While some investors will attest that timing the property cycle is a key to success, Mr Taylor said a longer-term approach rendered timing less of an issue.
“I’m a strong believe that the more you delay the more you pay.
“Prices today are an absolute bargain in comparison to what they will be in five or 10 years.”
A national real estate outlook
While timing the property cycle has not been a major focus, Mr Taylor said he was aware the larger cities tended to enjoy capital growth first, with Brisbane, Adelaide and Perth performing better in the second half of the cycle.
He said Brisbane and Adelaide were the cities he had identified as having the right mix of affordability and price growth prospects.
“If cities for the last decade have underperformed in comparison to their long-term averages, history shows that during the next decade they’ll perform above the long-term average.

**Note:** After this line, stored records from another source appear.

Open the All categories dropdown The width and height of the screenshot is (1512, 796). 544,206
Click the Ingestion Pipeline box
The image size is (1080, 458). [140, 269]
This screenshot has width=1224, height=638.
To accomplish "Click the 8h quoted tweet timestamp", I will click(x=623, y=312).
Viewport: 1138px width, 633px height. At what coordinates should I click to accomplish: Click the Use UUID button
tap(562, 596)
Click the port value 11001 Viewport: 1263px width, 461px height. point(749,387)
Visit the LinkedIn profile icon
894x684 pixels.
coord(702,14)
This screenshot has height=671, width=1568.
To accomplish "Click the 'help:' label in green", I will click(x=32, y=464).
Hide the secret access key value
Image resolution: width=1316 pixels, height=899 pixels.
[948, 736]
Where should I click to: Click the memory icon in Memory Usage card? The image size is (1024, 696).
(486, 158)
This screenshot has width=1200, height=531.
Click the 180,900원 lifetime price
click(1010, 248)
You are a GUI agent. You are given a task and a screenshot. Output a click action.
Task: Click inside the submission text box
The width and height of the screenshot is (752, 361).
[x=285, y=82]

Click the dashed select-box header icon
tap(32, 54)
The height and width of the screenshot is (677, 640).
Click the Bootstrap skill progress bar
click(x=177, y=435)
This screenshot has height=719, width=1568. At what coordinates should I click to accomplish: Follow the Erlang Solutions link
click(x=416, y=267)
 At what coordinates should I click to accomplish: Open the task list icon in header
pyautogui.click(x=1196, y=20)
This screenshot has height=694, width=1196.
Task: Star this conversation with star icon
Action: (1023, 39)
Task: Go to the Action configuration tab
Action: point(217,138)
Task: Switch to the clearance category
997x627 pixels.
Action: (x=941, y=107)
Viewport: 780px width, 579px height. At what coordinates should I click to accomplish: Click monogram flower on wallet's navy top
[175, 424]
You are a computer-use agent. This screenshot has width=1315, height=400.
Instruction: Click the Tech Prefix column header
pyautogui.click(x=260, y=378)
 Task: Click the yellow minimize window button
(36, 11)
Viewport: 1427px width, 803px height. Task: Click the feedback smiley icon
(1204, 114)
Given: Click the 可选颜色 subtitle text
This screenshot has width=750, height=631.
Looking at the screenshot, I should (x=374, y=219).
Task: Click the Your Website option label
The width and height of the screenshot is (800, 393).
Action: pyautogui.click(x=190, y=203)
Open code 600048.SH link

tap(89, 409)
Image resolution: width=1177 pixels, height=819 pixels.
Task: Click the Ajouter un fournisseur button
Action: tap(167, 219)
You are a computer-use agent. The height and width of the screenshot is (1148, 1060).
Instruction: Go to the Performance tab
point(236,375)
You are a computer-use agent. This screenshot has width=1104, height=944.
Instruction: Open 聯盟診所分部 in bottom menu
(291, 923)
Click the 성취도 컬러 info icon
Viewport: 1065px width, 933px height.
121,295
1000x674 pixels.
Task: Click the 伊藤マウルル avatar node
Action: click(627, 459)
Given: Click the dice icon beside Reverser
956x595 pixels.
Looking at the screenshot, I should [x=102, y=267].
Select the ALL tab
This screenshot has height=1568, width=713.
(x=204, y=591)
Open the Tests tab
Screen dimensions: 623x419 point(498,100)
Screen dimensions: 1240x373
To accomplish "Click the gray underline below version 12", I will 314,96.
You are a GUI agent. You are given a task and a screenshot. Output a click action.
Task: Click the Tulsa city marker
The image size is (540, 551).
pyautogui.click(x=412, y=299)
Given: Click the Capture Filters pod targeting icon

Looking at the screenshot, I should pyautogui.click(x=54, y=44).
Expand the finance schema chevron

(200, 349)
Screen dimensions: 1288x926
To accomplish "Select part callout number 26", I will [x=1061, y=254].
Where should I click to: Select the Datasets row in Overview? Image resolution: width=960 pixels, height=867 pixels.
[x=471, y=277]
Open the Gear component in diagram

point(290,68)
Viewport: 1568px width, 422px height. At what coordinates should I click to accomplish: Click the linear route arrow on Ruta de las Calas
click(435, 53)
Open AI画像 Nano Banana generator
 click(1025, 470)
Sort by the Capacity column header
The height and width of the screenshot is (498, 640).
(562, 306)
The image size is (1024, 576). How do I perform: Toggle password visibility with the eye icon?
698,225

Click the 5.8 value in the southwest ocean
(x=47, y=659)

“As income levels in these cities are still high, the more people earn the more they can borrow, pushing prices higher.
“If Melbourne and Sydney can climb as high as they have, so can Brisbane and Adelaide.
Low vacancy rates also mitigated the risk of properties sitting unoccupied and push rents higher, he said.
“These two cities also have massive infrastructure projects taking place and if you’re targeting the right areas in these cities building approvals are low, which secures high demand with limited supply which leads to scarcity and growth.”
Higher interest rates have presented a challenge to their goal of only holding cash flow positive properties.
All seven properties were providing income after repayments and expenses were factored in but that is no longer the case.
“It does cost money to hold some of the properties now but the capital growth outweighs the holding costs so we are still building our asset base and net worth.
“As an investor you have to understand that holding property long-term, cash flow will always vary.
“As rents increase in line with the market, the portfolio will naturally see the gross yield increase over time and already has since holding our portfolio.”
Strategy for new investors
Mr Taylor said he is a firm believer that anybody with a decent work ethic and perseverance can build their own property portfolio.
“I’m just a country boy from Tamworth who wasn’t handed anything.
“I’m just an average guy with an above average work ethic that stayed consistent with the daily habits to help get me to where I am today.
“I’ve never been naturally gifted or the smartest person in the room but this just made me work hard and it helped that my dad and pop set a great example of what hard work looked like.
“I’m a strong believer that if I can achieve these results then other Australians can achieve the same.”
Mr Taylor, now Managing Director of Taylored Property Wealth, shared his key finance, purchasing and location identification strategies for aspiring property investors.
- Work as hard as possible and delay gratification early on to boost borrowing capacity.
- If you increase income, keep expenditure low. At the height of earning a salary I was saving 64 per cent of my income.
- Obtain interest-only loans to help cash flow.
- Target areas with a minimum 5 per cent gross yield.
- Target areas with rental income growth, as over time the gross yield increases in value creates further passive income.
- Act without emotion and purchase purely on key fundamentals: infrastructure spending, building approvals, income levels in an area, types of employment in an area, past growth of areas.
- Use rentvesting to your advantage, to get into the market sooner.
- Buy in metropolitan locations primed for growth, which will allow you to leverage equity sooner and decrease your loan-to-value ratio (LVR) without paying that debt down.
- Diversify into multiple metropolitan locations.
- Make sure there’s no noise pollution or flood risks.
- Avoid buying in the less pleasant part of a suburb that may be priced as if in the better area.
- Get access to off-market properties to eliminate competition.